▶ [TASK DESCRIPTION] In the records that follow, the lines from the one containing "august 2023 (37, 963)" to the one containing "muzeul apei timisoara (1546, 1480)", inclusive, are to be given again exactly.

Dataset entries:
————————
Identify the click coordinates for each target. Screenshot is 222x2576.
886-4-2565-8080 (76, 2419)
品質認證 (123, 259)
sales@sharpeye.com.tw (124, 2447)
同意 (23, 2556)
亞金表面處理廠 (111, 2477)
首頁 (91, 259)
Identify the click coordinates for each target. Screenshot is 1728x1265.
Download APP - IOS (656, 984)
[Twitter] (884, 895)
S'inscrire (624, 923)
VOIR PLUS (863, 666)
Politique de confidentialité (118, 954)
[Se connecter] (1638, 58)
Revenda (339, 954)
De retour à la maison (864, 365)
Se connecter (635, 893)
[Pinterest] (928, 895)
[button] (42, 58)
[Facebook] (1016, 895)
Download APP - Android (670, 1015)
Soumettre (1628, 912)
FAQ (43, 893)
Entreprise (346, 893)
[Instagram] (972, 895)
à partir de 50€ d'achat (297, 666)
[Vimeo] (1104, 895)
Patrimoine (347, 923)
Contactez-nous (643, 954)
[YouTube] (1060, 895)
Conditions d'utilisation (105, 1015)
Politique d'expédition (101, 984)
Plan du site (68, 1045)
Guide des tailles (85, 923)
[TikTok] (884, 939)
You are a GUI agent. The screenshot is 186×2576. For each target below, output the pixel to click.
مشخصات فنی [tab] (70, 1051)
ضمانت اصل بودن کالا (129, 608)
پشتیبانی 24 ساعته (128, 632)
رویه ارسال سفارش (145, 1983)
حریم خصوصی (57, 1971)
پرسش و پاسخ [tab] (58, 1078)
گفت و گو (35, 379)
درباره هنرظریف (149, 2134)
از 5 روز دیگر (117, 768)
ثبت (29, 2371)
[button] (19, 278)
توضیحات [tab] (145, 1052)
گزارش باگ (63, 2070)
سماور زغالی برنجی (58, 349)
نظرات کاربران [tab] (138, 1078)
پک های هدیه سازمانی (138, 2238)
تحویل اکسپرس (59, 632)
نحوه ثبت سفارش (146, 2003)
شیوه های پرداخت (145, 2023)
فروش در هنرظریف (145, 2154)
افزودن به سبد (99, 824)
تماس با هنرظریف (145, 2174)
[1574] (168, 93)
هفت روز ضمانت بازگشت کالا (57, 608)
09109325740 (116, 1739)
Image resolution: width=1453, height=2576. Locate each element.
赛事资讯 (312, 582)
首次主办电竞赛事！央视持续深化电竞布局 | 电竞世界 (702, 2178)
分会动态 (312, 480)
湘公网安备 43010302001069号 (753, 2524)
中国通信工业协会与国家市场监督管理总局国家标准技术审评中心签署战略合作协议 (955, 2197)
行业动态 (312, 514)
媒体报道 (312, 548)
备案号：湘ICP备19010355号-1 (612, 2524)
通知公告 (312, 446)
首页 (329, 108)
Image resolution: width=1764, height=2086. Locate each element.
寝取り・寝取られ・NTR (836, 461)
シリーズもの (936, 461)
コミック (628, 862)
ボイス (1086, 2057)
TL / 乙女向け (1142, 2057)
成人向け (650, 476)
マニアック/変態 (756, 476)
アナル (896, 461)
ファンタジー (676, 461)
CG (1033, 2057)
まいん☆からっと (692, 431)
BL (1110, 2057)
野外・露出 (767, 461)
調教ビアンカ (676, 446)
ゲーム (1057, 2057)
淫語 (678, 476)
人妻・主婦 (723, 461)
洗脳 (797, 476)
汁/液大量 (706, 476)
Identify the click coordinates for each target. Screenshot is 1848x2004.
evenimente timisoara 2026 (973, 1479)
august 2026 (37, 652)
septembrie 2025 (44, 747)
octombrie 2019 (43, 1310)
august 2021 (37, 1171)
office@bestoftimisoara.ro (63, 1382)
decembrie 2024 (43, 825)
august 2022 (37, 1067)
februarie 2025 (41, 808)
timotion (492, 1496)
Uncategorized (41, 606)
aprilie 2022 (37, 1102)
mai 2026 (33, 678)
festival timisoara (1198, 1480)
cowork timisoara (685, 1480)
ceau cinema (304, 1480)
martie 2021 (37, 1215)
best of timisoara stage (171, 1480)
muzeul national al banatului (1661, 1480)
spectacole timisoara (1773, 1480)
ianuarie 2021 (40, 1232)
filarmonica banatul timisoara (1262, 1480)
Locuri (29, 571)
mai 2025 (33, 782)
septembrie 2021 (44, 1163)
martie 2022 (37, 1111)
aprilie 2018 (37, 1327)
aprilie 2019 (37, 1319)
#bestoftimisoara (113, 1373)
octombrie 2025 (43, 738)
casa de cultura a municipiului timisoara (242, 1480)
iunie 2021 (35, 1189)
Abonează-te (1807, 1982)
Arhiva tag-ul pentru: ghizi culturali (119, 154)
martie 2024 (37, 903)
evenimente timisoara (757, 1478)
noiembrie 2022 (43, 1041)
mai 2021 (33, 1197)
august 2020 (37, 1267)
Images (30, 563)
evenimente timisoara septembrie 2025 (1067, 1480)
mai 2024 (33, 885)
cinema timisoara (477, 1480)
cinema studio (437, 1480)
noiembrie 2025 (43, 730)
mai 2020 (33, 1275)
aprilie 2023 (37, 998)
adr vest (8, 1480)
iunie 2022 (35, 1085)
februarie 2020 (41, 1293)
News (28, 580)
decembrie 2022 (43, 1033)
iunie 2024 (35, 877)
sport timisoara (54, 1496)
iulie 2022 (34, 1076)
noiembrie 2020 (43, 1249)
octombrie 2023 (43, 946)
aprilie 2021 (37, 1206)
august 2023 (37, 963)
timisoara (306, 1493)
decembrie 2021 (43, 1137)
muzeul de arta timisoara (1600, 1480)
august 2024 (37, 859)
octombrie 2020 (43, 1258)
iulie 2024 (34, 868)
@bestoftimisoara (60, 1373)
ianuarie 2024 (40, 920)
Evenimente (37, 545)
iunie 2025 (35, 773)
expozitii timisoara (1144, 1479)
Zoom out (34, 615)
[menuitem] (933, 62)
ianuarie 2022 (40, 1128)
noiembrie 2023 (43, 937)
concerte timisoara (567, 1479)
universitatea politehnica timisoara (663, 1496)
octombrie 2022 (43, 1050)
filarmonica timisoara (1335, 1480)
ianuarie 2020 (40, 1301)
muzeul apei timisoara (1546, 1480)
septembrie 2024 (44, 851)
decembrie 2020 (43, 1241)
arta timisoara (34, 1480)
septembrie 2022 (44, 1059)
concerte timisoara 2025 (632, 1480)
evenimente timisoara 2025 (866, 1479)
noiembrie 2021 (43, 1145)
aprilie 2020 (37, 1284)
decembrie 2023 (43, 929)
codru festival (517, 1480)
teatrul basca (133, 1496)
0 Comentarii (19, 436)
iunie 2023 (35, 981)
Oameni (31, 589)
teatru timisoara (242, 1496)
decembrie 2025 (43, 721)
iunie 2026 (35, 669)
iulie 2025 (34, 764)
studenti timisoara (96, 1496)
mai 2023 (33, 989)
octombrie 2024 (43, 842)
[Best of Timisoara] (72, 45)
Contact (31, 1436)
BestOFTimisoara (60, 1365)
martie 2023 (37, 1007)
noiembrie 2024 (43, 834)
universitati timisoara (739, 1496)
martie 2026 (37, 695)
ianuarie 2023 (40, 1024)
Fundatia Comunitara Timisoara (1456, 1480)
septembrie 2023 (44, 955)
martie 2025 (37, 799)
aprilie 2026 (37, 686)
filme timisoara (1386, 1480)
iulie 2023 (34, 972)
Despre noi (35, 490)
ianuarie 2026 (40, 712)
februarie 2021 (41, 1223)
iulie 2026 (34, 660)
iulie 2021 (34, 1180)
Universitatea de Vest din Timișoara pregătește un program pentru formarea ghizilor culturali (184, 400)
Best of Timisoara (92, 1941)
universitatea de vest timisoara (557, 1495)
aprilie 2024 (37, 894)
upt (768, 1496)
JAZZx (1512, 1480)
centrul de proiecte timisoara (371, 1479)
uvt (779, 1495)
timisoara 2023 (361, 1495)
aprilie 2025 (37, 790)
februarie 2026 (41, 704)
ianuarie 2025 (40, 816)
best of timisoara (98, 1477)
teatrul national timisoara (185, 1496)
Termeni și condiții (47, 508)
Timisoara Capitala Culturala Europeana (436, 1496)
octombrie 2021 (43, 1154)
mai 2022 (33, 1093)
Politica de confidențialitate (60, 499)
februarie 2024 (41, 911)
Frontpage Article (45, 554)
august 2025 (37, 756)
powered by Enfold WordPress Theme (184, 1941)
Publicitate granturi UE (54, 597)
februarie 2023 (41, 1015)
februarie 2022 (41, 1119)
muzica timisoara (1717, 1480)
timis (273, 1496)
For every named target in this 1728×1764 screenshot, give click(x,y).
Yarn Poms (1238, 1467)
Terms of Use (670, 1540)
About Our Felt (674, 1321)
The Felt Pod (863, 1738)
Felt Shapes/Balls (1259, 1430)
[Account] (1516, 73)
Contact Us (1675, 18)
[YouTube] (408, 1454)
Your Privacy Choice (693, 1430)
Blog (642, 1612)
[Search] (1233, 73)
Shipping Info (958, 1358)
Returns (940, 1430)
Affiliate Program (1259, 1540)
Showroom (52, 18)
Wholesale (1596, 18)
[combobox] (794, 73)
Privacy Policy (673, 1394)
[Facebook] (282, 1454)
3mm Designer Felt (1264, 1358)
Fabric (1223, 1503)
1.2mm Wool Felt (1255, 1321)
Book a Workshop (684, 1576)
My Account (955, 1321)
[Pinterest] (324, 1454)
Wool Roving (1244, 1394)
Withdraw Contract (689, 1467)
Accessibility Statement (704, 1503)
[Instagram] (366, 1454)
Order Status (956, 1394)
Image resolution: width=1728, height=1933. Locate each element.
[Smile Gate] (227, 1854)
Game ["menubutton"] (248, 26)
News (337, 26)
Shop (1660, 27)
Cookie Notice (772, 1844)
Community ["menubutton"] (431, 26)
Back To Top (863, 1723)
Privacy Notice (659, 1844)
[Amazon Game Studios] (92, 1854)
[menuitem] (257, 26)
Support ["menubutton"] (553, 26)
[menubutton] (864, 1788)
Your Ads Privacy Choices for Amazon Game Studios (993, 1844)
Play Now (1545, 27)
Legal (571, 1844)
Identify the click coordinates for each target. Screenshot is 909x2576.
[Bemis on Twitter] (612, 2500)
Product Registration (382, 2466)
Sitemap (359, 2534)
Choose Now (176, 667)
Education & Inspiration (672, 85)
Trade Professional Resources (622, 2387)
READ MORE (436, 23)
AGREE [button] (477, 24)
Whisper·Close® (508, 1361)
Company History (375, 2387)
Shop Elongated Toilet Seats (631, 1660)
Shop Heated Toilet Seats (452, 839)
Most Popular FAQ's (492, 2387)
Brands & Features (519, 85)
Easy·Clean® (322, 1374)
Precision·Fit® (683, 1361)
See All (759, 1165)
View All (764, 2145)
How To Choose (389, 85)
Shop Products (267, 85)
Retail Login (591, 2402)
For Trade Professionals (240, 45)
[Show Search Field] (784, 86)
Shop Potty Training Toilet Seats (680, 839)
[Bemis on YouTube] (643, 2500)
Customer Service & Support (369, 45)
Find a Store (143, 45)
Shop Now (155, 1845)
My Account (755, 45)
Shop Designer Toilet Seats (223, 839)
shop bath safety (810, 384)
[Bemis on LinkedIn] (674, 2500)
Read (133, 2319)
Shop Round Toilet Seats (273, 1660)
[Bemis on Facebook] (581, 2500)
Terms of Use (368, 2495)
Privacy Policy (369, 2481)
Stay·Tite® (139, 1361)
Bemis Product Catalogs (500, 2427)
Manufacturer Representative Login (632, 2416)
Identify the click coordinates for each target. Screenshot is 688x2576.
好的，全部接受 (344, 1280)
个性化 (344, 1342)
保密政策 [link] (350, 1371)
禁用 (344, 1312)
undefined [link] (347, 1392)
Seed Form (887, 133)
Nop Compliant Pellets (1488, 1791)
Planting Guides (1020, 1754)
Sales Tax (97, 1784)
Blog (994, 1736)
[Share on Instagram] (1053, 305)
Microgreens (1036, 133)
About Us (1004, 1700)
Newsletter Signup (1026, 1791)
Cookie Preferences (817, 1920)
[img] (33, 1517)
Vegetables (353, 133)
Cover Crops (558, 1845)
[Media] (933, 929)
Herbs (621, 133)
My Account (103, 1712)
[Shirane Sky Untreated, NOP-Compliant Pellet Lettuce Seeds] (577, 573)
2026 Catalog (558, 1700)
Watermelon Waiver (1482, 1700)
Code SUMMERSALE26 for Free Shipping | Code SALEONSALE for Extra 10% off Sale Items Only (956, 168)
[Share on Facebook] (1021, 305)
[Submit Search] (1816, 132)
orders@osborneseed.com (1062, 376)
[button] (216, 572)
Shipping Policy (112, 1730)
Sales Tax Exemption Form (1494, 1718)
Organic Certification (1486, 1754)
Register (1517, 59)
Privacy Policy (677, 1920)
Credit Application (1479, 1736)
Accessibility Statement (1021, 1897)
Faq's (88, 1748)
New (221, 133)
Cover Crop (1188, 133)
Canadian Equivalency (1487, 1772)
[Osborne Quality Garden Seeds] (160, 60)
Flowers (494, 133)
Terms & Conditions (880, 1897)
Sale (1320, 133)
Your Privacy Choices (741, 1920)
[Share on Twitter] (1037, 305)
————————
▶ [EXERCISE RESPONSE]
august 2023 (37, 963)
timisoara (306, 1493)
decembrie 2021 (43, 1137)
muzeul de arta timisoara (1600, 1480)
august 2024 (37, 859)
octombrie 2020 (43, 1258)
iulie 2024 (34, 868)
@bestoftimisoara (60, 1373)
ianuarie 2024 (40, 920)
Evenimente (37, 545)
iunie 2025 (35, 773)
expozitii timisoara (1144, 1479)
Zoom out (34, 615)
[menuitem] (933, 62)
ianuarie 2022 (40, 1128)
noiembrie 2023 (43, 937)
concerte timisoara (567, 1479)
universitatea politehnica timisoara (663, 1496)
octombrie 2022 (43, 1050)
filarmonica timisoara (1335, 1480)
ianuarie 2020 (40, 1301)
muzeul apei timisoara (1546, 1480)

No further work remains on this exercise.